Romosozumab Versus Denosumab for Osteoporosis in Long-term Glucocorticoid Users
Status:
Recruiting
Trial end date:
2024-04-15
Target enrollment:
Participant gender:
Summary
Glucocorticoid (GC) is the main stay of treatment of many rheumatic diseases but is also an
important cause of secondary osteoporosis. The long-term use of GCs increases the risk of
fragility fracture at a much higher bone mineral density (BMD) than postmenopausal
osteoporosis, indicating an additional deleterious effect of GC on bone quality. An increased
relative risk of vertebral and hip fractures is demonstrated in chronic GC users, with
fracture risk proportional to the daily dose of GC. Other studies have also confirmed that
intermittent use of high-dose GC and the cumulative GC dose was associated with an augmented
risk of osteoporotic fracture.
Romosozumab (ROMO) is a humanized monoclonal antibody against sclerostin. The landmark RCT
has demonstrated efficacy of ROMO (210mg subcutaneously monthly) over placebo in reducing
vertebral fractures by 73% at 12 months in 7180 postmenopausal women with osteoporosis of the
hip at entry. Another RCT has demonstrated efficacy of ROMO in reducing vertebral and hip
fractures in 4093 post-menopausal women at month 24.
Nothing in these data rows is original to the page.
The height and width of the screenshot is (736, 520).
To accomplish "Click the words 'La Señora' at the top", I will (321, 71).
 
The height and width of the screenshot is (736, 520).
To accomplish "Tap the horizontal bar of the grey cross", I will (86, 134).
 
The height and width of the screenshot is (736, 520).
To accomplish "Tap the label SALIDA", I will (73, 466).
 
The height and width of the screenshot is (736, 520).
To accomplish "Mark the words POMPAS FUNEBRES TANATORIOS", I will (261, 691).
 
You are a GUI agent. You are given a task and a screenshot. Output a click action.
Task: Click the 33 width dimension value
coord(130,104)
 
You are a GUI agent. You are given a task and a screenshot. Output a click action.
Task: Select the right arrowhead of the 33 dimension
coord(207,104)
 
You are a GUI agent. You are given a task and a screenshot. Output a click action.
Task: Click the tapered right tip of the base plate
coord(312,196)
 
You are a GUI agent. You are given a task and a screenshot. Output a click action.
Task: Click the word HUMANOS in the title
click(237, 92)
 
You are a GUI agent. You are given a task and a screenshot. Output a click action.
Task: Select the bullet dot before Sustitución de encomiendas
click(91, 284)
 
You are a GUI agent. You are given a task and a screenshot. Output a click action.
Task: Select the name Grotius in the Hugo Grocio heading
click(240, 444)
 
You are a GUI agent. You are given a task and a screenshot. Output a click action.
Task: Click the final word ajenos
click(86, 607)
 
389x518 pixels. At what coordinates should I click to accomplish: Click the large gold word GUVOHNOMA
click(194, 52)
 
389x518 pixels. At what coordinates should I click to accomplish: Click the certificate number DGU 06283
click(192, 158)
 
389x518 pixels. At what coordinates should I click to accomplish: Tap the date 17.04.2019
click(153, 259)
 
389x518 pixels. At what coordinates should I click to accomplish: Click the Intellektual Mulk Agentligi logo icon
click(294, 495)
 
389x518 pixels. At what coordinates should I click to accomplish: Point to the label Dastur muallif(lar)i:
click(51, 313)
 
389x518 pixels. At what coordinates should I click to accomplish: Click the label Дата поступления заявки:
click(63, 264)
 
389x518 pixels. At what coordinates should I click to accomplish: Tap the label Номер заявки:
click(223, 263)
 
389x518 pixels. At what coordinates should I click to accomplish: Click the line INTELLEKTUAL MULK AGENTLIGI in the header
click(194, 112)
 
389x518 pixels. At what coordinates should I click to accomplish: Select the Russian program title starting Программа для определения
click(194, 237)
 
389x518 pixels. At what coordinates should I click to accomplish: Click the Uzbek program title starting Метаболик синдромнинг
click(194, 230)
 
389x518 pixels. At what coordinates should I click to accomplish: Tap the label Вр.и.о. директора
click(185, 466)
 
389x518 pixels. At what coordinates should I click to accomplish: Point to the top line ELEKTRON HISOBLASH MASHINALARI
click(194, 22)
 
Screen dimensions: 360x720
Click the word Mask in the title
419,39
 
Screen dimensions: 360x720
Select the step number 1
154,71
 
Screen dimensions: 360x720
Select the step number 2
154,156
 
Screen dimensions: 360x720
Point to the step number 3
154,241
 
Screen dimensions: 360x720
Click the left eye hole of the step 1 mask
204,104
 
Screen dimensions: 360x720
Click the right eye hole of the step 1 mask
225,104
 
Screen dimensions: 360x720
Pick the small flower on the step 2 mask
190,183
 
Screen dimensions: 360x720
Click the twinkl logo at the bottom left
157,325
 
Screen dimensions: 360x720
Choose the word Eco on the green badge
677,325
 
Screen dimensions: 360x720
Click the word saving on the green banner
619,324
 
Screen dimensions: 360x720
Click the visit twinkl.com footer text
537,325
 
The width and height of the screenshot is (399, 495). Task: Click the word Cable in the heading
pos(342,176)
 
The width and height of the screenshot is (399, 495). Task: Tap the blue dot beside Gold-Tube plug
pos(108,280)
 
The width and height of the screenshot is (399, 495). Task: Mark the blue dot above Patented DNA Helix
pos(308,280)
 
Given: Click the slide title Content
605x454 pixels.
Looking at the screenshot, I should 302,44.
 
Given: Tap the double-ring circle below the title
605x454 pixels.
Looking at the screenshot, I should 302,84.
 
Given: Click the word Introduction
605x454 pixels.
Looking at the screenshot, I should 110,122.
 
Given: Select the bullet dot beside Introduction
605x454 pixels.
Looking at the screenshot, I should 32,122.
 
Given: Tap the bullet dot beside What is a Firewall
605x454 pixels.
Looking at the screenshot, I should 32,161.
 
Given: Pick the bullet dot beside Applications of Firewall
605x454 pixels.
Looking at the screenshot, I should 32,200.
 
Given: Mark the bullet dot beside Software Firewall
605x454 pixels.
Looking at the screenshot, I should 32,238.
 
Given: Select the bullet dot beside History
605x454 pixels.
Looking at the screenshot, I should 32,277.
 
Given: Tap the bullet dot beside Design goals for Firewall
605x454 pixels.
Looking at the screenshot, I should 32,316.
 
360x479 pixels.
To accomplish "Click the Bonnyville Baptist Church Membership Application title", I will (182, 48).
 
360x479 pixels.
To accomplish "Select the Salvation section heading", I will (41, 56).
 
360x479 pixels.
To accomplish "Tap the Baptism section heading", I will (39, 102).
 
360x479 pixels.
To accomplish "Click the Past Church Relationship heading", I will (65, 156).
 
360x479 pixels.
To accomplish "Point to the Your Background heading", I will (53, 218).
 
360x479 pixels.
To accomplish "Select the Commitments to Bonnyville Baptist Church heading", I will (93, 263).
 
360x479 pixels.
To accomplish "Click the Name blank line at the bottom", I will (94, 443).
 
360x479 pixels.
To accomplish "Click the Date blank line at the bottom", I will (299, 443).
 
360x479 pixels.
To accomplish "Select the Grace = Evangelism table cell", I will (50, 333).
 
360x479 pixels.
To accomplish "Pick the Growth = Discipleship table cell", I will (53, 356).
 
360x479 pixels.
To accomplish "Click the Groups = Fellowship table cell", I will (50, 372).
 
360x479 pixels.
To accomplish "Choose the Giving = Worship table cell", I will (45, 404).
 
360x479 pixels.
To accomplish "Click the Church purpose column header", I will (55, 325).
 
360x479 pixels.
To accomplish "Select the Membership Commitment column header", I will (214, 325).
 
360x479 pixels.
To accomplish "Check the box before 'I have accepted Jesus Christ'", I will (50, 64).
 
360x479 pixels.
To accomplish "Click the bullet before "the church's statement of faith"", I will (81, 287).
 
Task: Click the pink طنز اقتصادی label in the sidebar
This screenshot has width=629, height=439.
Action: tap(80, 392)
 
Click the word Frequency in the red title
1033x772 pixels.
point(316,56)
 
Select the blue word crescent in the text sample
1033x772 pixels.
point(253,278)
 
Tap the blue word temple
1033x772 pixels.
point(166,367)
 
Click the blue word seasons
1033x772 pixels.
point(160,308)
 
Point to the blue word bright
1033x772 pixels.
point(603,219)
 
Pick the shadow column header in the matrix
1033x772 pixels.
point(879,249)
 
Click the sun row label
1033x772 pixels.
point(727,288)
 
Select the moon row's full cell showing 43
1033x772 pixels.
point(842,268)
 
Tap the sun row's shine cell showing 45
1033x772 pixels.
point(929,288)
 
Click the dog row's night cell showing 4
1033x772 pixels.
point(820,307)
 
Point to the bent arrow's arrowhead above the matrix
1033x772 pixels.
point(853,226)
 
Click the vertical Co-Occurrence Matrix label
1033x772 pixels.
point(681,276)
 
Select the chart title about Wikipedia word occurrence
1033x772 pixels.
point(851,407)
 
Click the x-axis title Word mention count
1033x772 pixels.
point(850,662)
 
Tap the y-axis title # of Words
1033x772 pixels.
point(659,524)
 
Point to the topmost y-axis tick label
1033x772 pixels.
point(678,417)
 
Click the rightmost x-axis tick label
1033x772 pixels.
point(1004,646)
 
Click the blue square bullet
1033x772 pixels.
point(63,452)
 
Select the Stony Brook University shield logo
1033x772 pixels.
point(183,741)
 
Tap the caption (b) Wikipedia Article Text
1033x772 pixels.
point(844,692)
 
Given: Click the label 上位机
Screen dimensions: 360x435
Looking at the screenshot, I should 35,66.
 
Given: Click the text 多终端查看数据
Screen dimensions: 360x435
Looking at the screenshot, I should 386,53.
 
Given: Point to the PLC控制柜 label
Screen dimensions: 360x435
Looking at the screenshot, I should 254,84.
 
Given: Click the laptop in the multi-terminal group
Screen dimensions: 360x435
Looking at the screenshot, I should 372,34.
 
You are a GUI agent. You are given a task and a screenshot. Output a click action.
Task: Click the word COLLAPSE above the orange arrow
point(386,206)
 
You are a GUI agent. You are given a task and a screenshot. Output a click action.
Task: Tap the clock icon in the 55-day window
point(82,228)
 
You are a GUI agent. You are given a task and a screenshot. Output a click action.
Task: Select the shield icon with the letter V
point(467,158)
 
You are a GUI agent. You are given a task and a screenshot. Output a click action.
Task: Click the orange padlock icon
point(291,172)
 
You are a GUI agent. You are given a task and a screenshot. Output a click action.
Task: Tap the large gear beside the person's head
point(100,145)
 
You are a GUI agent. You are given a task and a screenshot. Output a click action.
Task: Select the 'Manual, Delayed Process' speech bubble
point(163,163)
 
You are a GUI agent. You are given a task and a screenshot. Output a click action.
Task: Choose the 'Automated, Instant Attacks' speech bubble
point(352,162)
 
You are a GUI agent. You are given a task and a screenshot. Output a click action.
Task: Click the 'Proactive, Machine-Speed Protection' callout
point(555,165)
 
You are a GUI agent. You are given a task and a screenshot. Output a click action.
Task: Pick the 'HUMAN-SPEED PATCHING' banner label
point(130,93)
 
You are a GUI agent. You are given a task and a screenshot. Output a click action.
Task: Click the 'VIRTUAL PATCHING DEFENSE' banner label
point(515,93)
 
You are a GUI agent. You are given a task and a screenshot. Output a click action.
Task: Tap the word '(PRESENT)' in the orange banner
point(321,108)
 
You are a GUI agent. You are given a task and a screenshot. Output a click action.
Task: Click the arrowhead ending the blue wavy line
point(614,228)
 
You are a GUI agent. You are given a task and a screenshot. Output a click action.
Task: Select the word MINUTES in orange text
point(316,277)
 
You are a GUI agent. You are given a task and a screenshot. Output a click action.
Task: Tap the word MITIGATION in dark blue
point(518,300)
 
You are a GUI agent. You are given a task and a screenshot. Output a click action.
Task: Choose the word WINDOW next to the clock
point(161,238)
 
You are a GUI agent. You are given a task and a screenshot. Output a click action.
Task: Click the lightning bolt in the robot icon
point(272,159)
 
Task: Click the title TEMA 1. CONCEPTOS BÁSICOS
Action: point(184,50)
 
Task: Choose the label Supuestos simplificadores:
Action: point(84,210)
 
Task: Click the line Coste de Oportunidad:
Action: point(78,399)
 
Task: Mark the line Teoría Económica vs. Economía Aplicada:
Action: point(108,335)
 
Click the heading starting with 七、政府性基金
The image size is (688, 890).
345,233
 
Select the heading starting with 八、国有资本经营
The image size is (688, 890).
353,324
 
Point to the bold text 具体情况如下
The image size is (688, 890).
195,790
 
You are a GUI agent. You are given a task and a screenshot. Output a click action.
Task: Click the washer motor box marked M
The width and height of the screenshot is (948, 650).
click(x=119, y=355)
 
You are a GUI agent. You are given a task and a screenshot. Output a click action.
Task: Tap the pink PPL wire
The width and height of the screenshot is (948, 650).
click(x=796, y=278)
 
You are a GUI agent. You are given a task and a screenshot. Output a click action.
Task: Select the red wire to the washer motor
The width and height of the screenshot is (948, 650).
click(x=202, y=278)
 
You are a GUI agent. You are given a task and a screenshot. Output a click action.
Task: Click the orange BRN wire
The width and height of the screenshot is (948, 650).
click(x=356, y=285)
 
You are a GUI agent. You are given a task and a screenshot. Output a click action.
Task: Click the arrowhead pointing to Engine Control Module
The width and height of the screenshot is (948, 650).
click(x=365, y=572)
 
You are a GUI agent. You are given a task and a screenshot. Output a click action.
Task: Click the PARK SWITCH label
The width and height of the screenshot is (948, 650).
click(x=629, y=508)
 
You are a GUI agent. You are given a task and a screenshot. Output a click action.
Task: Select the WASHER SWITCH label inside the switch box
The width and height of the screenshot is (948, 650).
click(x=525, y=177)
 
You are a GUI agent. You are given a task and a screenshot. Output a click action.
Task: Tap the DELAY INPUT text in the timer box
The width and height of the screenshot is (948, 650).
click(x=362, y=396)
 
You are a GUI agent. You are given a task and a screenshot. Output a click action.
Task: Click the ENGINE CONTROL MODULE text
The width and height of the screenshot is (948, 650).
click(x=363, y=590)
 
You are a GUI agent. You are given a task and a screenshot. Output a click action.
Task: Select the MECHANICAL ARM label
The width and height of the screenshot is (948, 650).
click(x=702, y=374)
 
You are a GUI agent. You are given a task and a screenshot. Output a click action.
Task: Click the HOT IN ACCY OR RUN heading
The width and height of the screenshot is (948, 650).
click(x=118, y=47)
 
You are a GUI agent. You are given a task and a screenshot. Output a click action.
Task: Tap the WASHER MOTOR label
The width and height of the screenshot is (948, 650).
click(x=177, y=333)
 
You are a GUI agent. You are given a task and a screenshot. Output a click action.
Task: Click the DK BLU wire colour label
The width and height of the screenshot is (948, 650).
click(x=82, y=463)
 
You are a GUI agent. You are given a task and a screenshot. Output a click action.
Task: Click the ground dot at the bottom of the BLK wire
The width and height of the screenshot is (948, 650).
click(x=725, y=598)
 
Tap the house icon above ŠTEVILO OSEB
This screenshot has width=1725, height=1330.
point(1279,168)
There are no data regarding the efficacy of ROMO in GC-induced osteoporosis. Comparative
study on the efficacy of ROMO and denosumab in post-menopausal osteoporosis is also not yet
available in the literature. This prompts the current pilot study to compare the efficacy of
ROMO with denosumab in high-risk patients receiving long-term GCs.